(Data to use begins)
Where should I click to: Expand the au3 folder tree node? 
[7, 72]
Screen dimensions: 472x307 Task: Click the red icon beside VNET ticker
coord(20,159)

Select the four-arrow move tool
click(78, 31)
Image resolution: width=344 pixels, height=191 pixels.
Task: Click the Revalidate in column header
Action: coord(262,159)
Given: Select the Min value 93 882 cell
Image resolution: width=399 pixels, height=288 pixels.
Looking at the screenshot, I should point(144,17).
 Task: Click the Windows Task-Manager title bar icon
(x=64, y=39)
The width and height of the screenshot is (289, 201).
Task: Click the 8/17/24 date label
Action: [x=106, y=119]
(Data to use ends)
(Data to use begins)
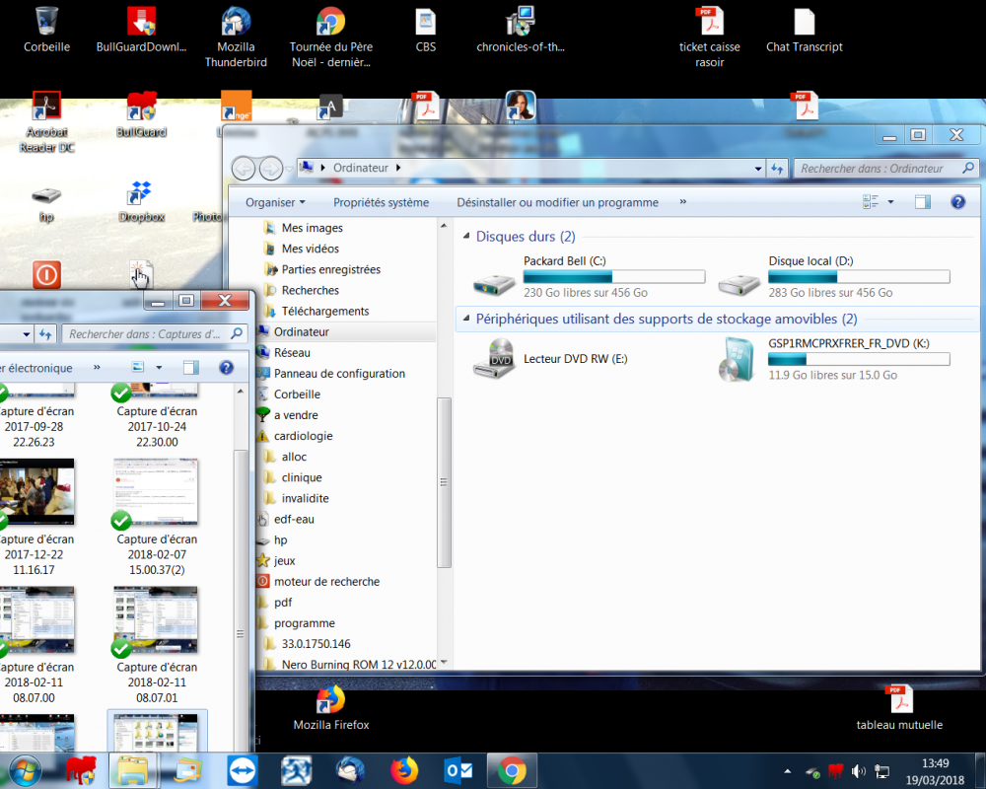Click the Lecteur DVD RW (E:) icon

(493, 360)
(Data to use ends)
Would you print exactly, and only, the lines of the data above from the line with "Select the four-arrow move tool" through the line with "Given: Select the Min value 93 882 cell", inclusive?

Select the four-arrow move tool
click(78, 31)
Image resolution: width=344 pixels, height=191 pixels.
Task: Click the Revalidate in column header
Action: coord(262,159)
Given: Select the Min value 93 882 cell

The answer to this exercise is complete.